▽

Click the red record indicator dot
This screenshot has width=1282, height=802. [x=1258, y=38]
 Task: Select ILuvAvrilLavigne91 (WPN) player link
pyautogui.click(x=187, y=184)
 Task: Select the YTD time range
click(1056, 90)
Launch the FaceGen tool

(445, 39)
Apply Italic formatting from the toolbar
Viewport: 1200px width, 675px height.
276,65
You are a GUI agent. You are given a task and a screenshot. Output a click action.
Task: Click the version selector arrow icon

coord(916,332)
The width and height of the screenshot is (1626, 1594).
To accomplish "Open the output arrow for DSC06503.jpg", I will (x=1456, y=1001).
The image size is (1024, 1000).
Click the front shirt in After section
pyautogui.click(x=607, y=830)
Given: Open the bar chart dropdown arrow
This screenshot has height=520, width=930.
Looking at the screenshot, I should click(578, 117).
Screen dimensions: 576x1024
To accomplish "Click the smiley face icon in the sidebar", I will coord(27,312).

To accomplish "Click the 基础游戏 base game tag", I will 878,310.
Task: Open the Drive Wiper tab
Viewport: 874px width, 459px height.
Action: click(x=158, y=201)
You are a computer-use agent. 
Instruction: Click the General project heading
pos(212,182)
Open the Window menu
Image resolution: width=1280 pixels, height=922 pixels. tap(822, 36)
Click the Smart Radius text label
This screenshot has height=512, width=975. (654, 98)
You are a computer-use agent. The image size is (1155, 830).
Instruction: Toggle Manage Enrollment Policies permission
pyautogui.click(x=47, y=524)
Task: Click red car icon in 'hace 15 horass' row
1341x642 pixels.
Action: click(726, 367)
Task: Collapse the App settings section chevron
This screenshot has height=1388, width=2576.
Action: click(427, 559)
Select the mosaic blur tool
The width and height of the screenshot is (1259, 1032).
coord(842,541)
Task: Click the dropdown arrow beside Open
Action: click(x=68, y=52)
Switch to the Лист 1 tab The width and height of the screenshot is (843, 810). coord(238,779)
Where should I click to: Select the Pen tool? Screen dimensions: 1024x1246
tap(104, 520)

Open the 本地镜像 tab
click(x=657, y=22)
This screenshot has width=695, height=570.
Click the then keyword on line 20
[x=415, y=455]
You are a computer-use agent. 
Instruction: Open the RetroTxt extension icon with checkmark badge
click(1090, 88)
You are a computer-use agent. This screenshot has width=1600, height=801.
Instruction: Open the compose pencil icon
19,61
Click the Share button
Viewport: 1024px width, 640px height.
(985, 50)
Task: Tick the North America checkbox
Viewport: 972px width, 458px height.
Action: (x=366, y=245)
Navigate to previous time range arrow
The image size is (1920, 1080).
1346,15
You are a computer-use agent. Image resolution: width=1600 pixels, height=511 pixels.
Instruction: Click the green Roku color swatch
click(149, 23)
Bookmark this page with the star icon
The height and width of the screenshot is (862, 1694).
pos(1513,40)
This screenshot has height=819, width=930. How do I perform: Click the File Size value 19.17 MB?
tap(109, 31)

△

WHAT IS NEEDED:
Reproduce every line of the listing above in which the string "agent" appears.

ANSWER BELOW:
You are a GUI agent. You are given a task and a screenshot. Output a click action.
You are a computer-use agent. 
You are a computer-use agent. The image size is (1155, 830).
You are a computer-use agent. 
You are a computer-use agent. This screenshot has width=1600, height=801.
You are a computer-use agent. Image resolution: width=1600 pixels, height=511 pixels.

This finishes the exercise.